I live in cedartown and would like information about the club.


----------



## gej0514 (Dec 9, 2013)

I am interested in this club for next year . C you send me a contact number .


----------



## gej0514 (Dec 9, 2013)

I am interested in your club . can you send me a contact name and number.


----------



## Mac (Dec 9, 2013)

On to you


----------



## Northwestretriever (Dec 16, 2013)

PM sent 
Thanks


----------



## Mac (Dec 17, 2013)

Northwestretriever said:


> PM sent
> Thanks



Reply your way


----------



## whitetail hunter82 (Dec 28, 2013)

Can you pm me Ed's number


----------



## Mac (Dec 28, 2013)

On your way


----------



## Mark1468 (Dec 29, 2013)

Hey can I get a # to call about the club for next year. I am looking for a place to take my kids


----------



## MOUNTAINZ2 (Dec 29, 2013)

is this club where mike and perry runs ????


----------



## Mac (Dec 31, 2013)

MOUNTAINZ2 said:


> is this club where mike and perry runs ????
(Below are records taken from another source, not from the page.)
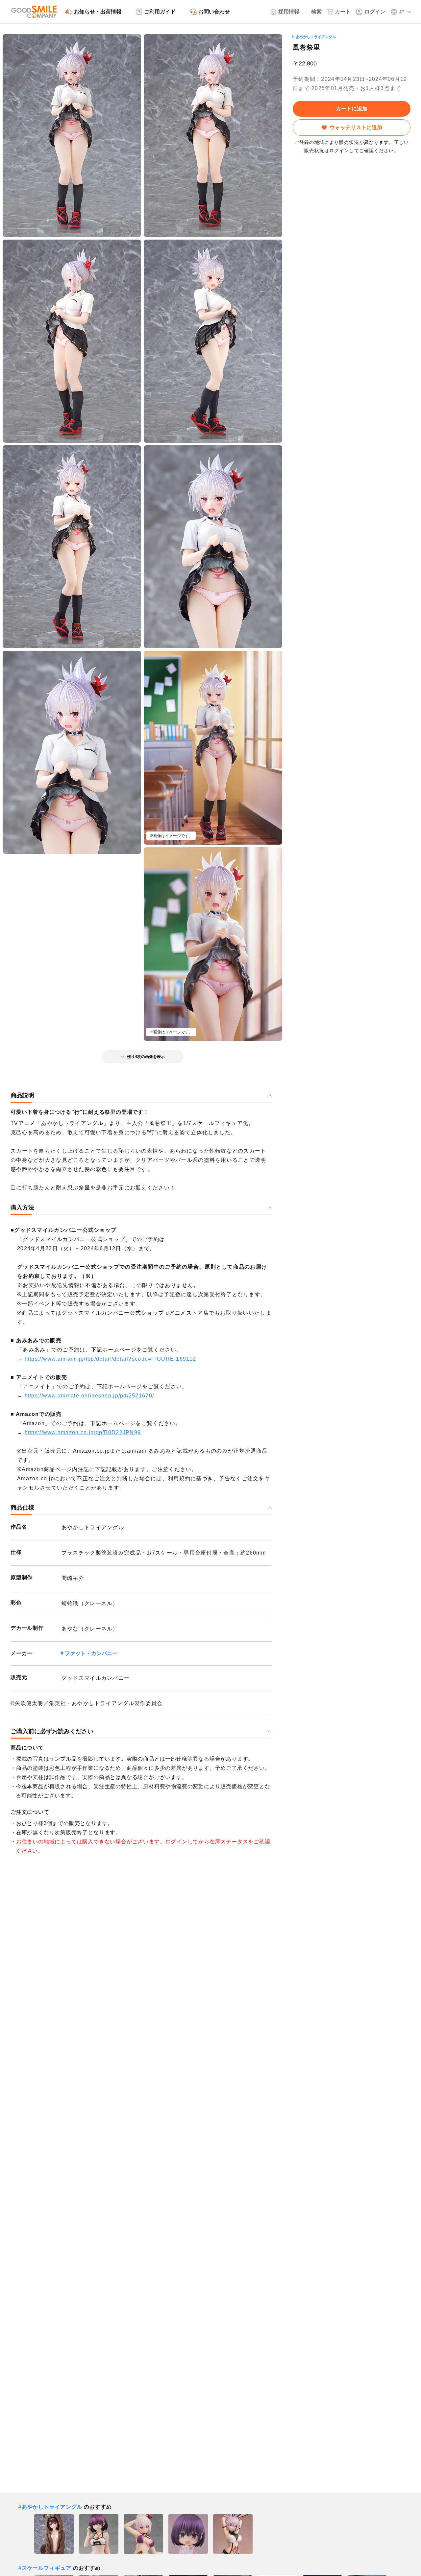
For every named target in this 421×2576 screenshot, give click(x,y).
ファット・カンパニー (91, 1653)
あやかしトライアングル (316, 37)
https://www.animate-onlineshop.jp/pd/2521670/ (89, 1395)
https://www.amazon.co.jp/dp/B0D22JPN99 (83, 1432)
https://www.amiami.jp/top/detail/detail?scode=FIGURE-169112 (110, 1359)
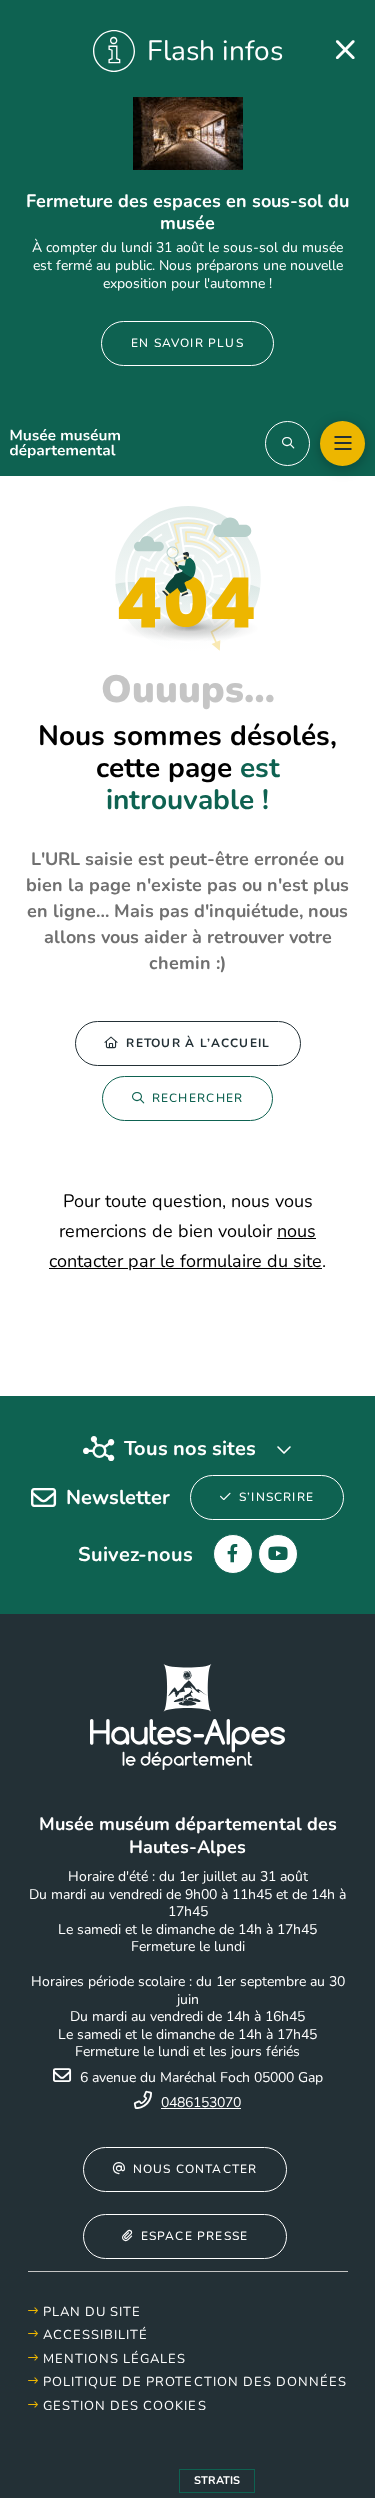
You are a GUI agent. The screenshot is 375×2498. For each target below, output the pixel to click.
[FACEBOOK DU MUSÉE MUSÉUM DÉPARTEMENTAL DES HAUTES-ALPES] (233, 1554)
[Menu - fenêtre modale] (342, 443)
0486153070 (201, 2102)
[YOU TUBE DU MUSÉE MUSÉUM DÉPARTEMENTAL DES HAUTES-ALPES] (278, 1554)
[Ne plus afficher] (345, 50)
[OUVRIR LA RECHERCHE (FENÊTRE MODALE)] (287, 443)
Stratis (217, 2480)
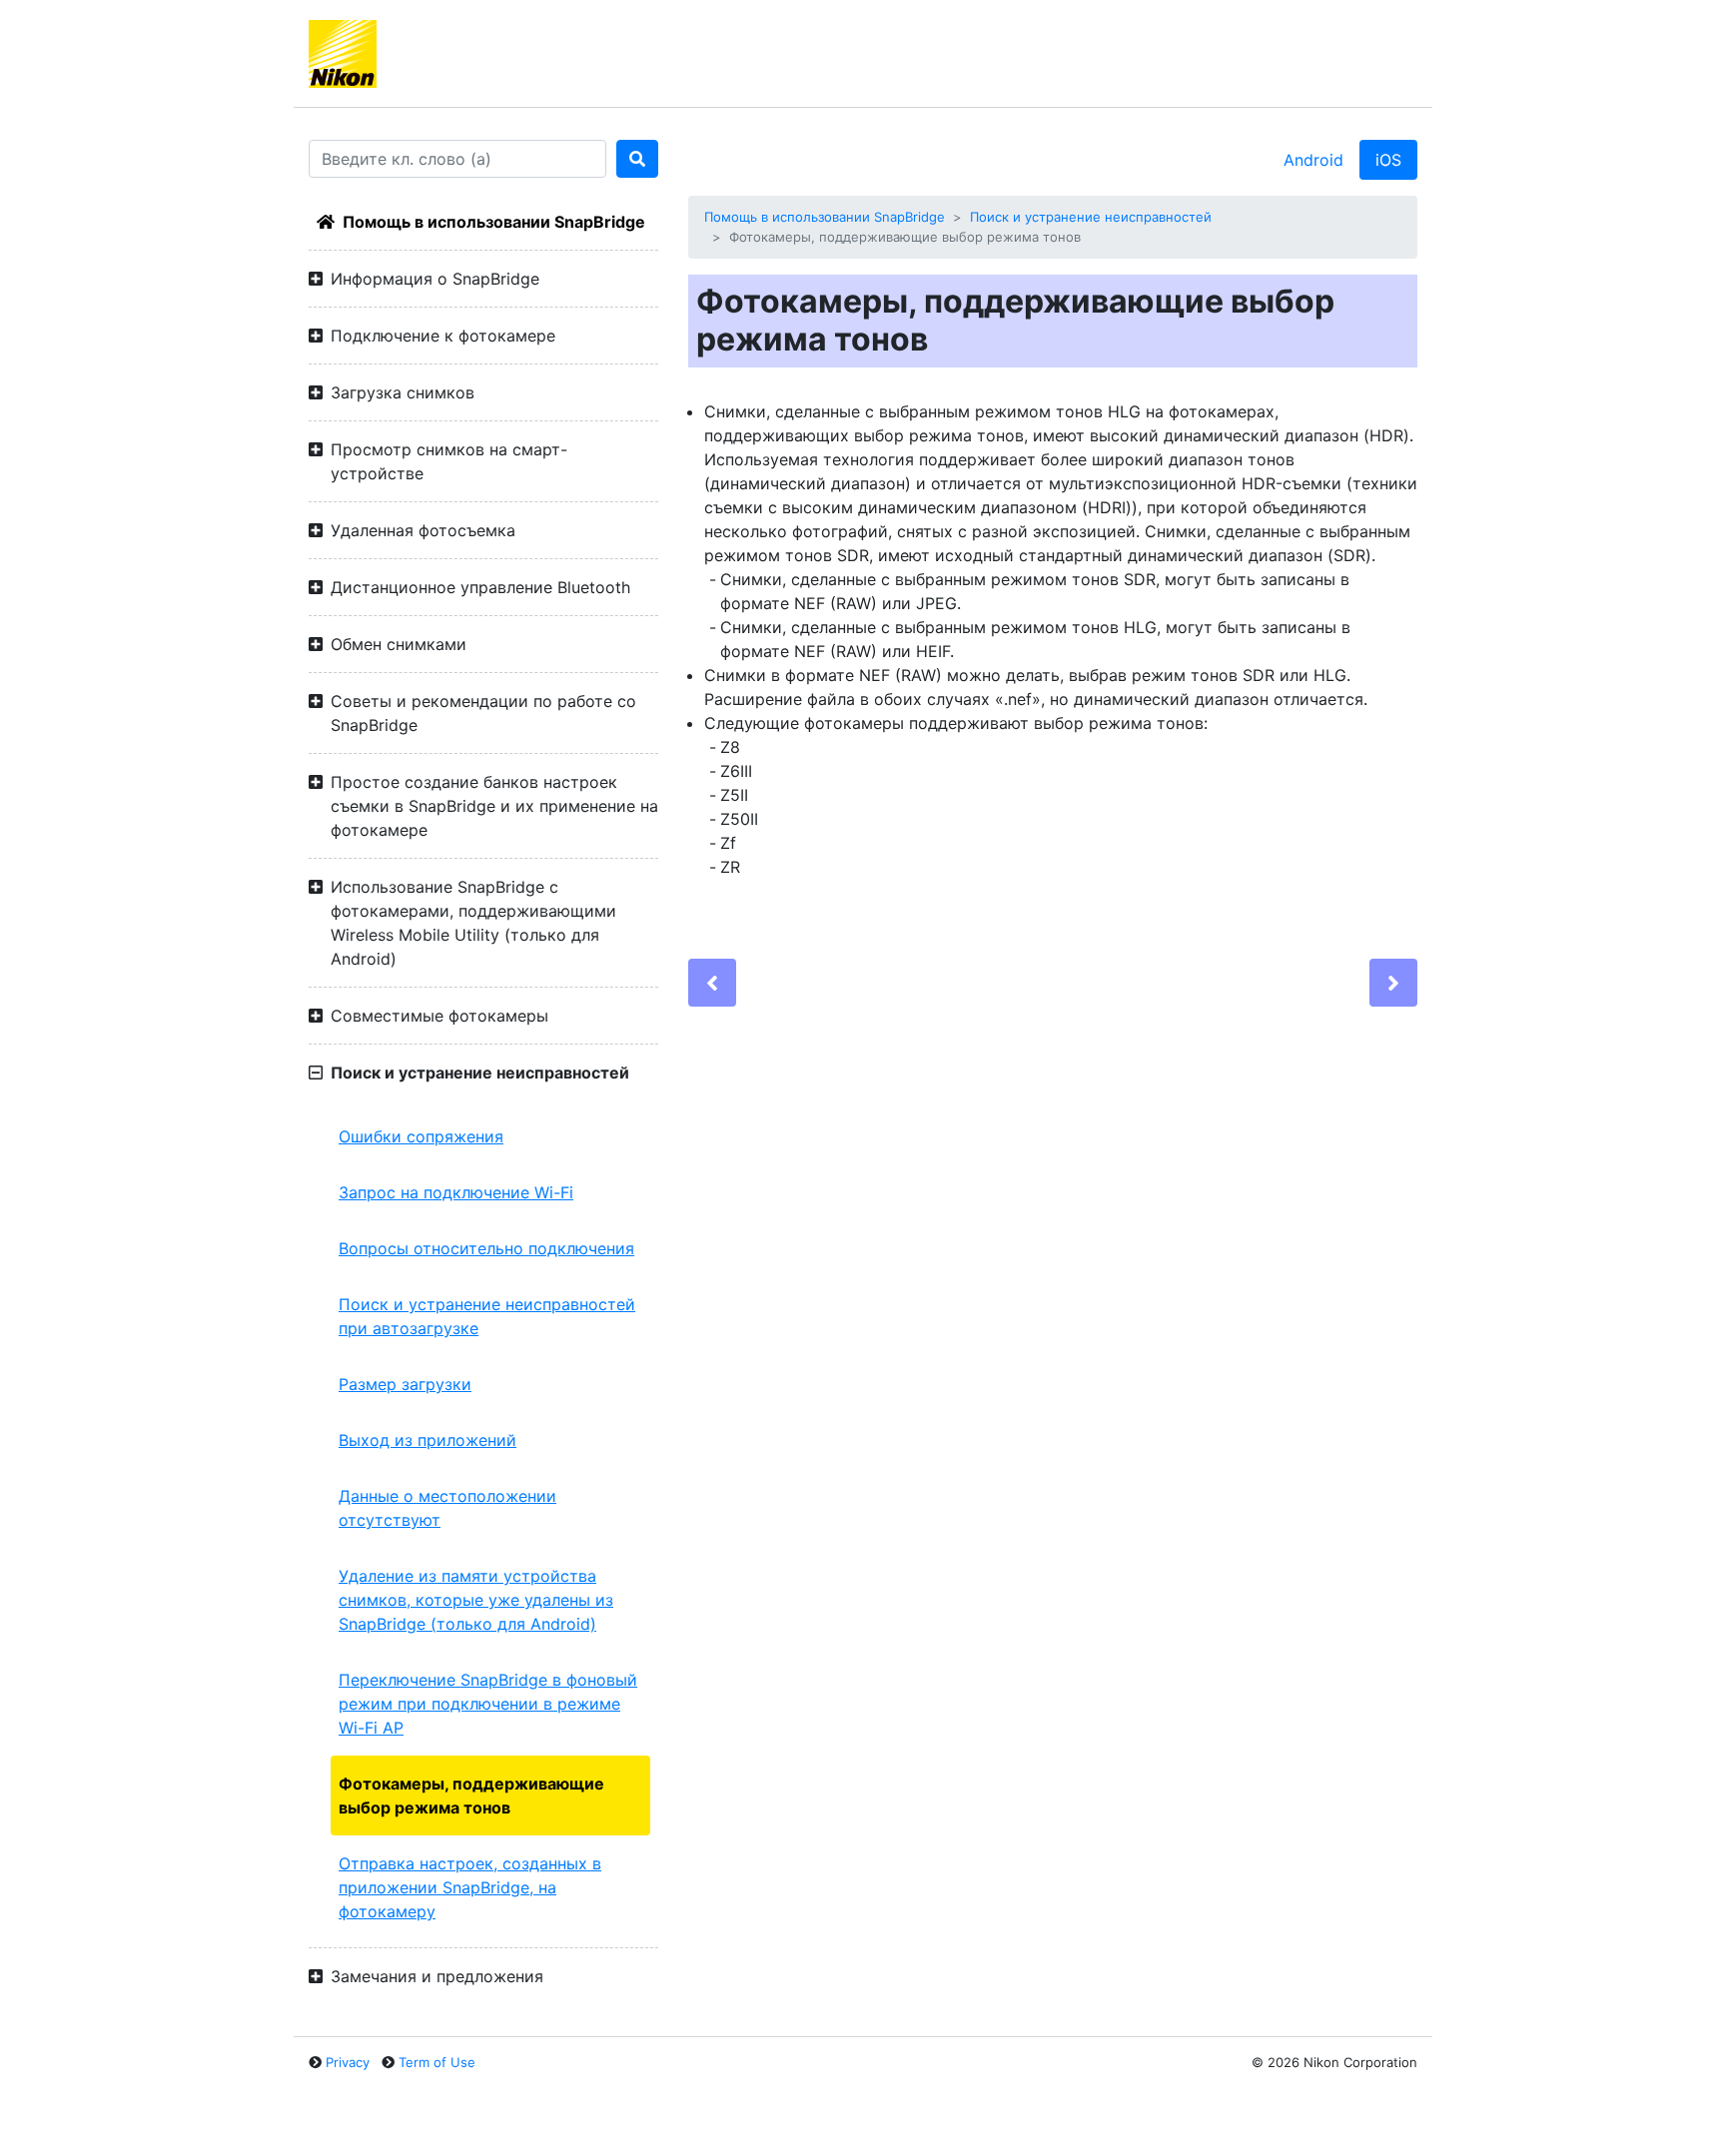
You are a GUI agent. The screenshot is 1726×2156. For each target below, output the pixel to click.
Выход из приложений (427, 1440)
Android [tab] (1313, 160)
No EDD is the president  of this property,


----------



## Mac (Dec 31, 2013)

gej0514 said:


> I am interested in your club . can you send me a contact name and number.



Pm to you


----------



## Mac (Dec 31, 2013)

gej0514 said:


> I am interested in this club for next year . C you send me a contact number .



PM to you


----------



## Mac (Dec 31, 2013)

Mark1468 said:


> Hey can I get a # to call about the club for next year. I am looking for a place to take my kids



PM to you


----------



## rayray24gt (Jan 2, 2014)

How many members are in your club and do you guys have any openings?


----------



## Mac (Jan 2, 2014)

rayray24gt said:


> How many members are in your club and do you guys have any openings?



Will know more after our meeting on sunday


----------



## GAbuckhunter88 (Jan 2, 2014)

Please PM me a contact, I am very interested in the club.

Thanks
Scott


----------



## GAbuckhunter88 (Jan 2, 2014)

Please PM me a contact, I am very interested in the club.

Thanks
Scott


----------



## Ross1 (Jan 4, 2014)

Interested! Let me know if there are openings


----------



## Mac (Jan 10, 2014)

As of this moment if everyone comes through as promised, 

All slots are filled for 2014.

Thanks to everyone that showed interest.


----------



## jshedd (Jan 12, 2014)

PM sent


----------



## Eddiesalinas83 (Jan 16, 2014)

Intrested if anything changes and you have any openings


----------



## untamedcowboy8 (Apr 26, 2015)

any turkey on the property? I am interested in turkey only.


----------



## Mac (Apr 29, 2015)

untamedcowboy8 said:


> any turkey on the property? I am interested in turkey only.



Yes we have a bunch of turkey,  we renew membership in January and did not loose any members this years.

Thanks for your inquiry.


----------